Free Money to Help Finance an Engineering Education

IEEE offers scholarships, fellowships, grants, and internships

4 November 2011

As most parents and students know, tuition at top engineering schools is not cheap. For example, tuition this year for an undergraduate engineering student at MIT is US $39 000. The Imperial College of London charges $36 000, and attending Toronto’s McGill University costs $25 000. And tuition is predicted to keep rising as governments cut back on aid to schools in the struggling economy.


To help ease the financial burden, IEEE offers dozens of scholarships, fellowships, travel grants, and paid internships to engineering undergrads and graduate students. Unlike student loans, the scholarships and grants don’t have to be paid back.


Some offers are only for IEEE student members, while others carry no such restriction. Many don’t even get awarded, because no one applies for them. One of the newest programs, made available in April, is the IEEE Power & Energy Society’s PES Scholarship Plus Initiative. The IEEE PES Board of Directors approved a US$1 million grant in 2010 to seed the development of the initiative. U.S. citizens or permanent residents who are full-time students at a U.S. university or college offering undergraduate courses in power engineering are eligible for $7000. Students must be willing to take at least three power engineering courses that total nine or more credits. The student receives up to three years of financial aid: $2000 the first year, $2000 the second year, and $3000 the third year. The money is paid directly to the student, rather than to the school. Qualifying students can apply as early as their freshman year. 


Here are a few other IEEE societies that offer assistance:


The IEEE Computational Intelligence Society Summer Research Grant offers $1000 to $4000 to graduate students to support their research during a summer period.


IEEE Microwave Theory and Techniques Society Graduate Fellowships
 award $5000 for research studies in microwave engineering.


The 10 IEEE Photonics Society Student Travel Grants offer up to $1500 annually to cover students’ travel expenses to present papers at IEEE Photonics Society–sponsored conferences and other venues.


STILL MORE MONEY
Other IEEE groups provide financial help.

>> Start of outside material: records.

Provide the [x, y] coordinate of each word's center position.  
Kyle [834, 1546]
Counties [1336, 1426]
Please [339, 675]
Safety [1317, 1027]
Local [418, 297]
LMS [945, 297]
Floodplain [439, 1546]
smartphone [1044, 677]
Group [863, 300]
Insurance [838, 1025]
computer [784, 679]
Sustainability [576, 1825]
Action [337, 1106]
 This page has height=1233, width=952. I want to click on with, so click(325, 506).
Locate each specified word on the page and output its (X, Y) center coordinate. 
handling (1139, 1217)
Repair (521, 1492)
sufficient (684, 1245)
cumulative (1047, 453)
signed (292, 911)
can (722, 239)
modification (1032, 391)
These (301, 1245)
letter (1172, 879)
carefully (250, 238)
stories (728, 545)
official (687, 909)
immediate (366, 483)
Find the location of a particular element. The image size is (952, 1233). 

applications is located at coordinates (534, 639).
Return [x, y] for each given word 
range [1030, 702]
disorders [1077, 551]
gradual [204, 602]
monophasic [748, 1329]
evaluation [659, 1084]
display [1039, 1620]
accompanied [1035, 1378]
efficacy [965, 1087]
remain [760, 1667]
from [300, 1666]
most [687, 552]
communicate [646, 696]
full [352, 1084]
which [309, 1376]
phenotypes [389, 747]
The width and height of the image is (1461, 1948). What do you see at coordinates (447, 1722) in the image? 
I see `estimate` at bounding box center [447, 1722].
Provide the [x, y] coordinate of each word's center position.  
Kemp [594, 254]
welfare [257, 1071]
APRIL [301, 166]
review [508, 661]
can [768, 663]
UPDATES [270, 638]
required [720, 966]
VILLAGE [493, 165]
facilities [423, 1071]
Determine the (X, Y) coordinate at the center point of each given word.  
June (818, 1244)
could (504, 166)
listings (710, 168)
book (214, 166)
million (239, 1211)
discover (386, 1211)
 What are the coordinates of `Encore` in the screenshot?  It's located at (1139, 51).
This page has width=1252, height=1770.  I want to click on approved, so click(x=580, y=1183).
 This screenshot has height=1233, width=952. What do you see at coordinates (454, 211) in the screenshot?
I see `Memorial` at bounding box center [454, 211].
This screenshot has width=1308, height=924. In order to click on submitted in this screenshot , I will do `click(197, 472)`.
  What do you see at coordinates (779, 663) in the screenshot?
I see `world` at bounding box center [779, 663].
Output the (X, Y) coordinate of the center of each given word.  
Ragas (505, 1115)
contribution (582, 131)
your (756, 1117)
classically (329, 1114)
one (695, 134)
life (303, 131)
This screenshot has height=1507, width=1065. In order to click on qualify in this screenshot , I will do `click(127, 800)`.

IEEE-USA, for example, offers a news media summer internship to IEEE U.S. student and graduate student members. The student is to work full time from June to August 2012 as a reporter, researcher, or production assistant at a radio newspaper, magazine, or TV station. The fellowship includes a weekly $450 stipend and travel expenses.


The IEEE Life Members’ Fellowship in Electrical History awards a stipend of $17 000 for either one year of full-time graduate work in the history of electrical science and technology at a college or up to one year of postdoctoral research for a scholar who has received his or her Ph.D. within the previous three years. Also available is a research budget of $3000.


The IEEE Foundation and the IEEE Canadian Foundation also provide grants.


The various programs carry different application deadlines, many of which are right around the corner.